Le Belshazzar présenté
à Lyon est peut-être l'archétype de l'oratorio haendelien,
dans ses heurs comme ses malheurs. Créé en 1745 dans des
conditions indignes, il tomba en une dizaine de représentations
dans un oubli presque total. L'oeuvre est soeur de Saül, construite
autour de la figure d'un souverain puni pour son orgueil, déchu
par excès de confiance. Le compositeur semble plutôt fier
d'y avoir, selon ses propres dires, mis en scène de "nombreux grands
choeurs" et "plusieurs idées très particulières".
De fait, la partition abonde en moments déconcertants, dans sa structure
même comme dans son traitement musical.

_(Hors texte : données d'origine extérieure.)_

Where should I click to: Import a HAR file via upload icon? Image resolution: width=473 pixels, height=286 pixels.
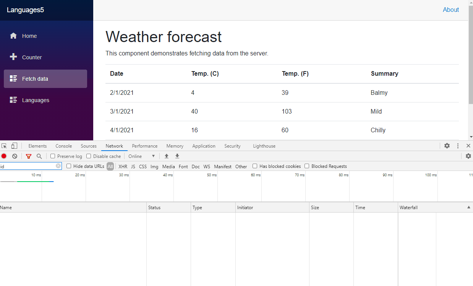166,156
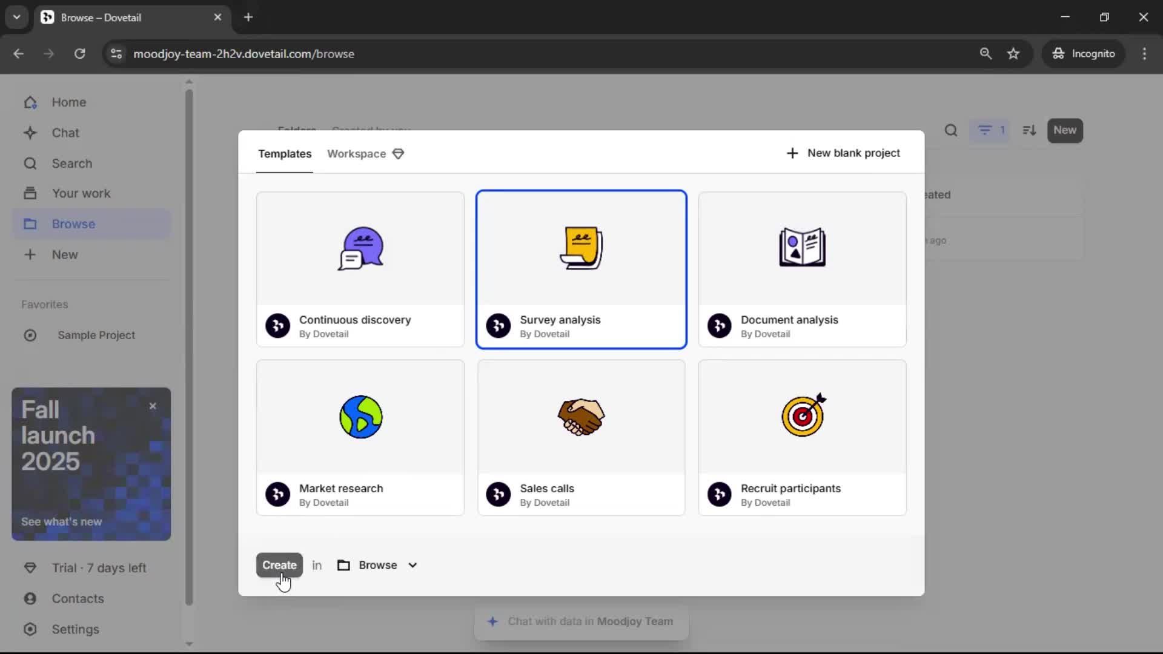Select the Templates tab
Screen dimensions: 1163x654
tap(285, 154)
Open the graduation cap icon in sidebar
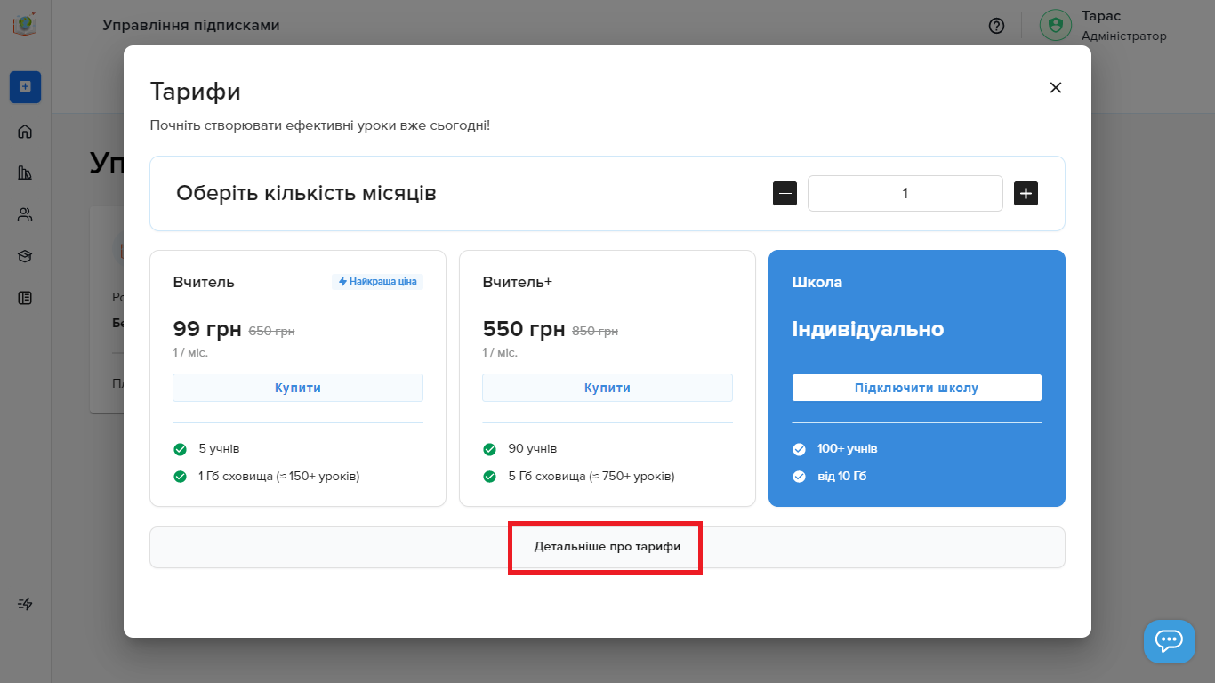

Haendel prend ainsi un malin
plaisir à démonter lui-même le moule qu'il avait mis
en place dans l'enchaînement des airs, parties chorales et récitatifs.
De longues scènes sont innervées de musique ininterrompue,
jouant de l'enchaînement fluide entre airs, récitatifs accompagnés
et choeurs (prodigieuse scène finale à partir de l'ensemble
"Tell it out among the heathern", par exemple). Il manipule d'autre part
avec génie l'architecture même de ses arie, les déstructurant
pour échapper à la rigueur de la forme da capo. Ainsi
l'air de Gobrias "Opress'd with neverceasing grief" (I-2) s'avère-t-il
particulièrement convaincant dans l'ordre de la représentation
spontanée des affects. Il faut enfin noter la manière dont
est orchestrée la scène de la main écrivant sur le
mur (II-2), où les violons seuls répètent de simples
croches ponctuées de silences en chromatismes ascendants.
La réalisation donnée
à l'auditorium de Lyon est-elle pour autant totalement convaincante
? Bien sûr McCreesh est passé maître dans l'art de la
rhétorique haendelienne. Bien sûr son choeur est au-dessus
de tout reproche (idéal "Recall, o King", I-4, d'une pureté
d'intonation, d'une qualité polyphonique uniques), comme son orchestre
(et ce malgré quelques attaques peu orthodoxes dans l'ouverture...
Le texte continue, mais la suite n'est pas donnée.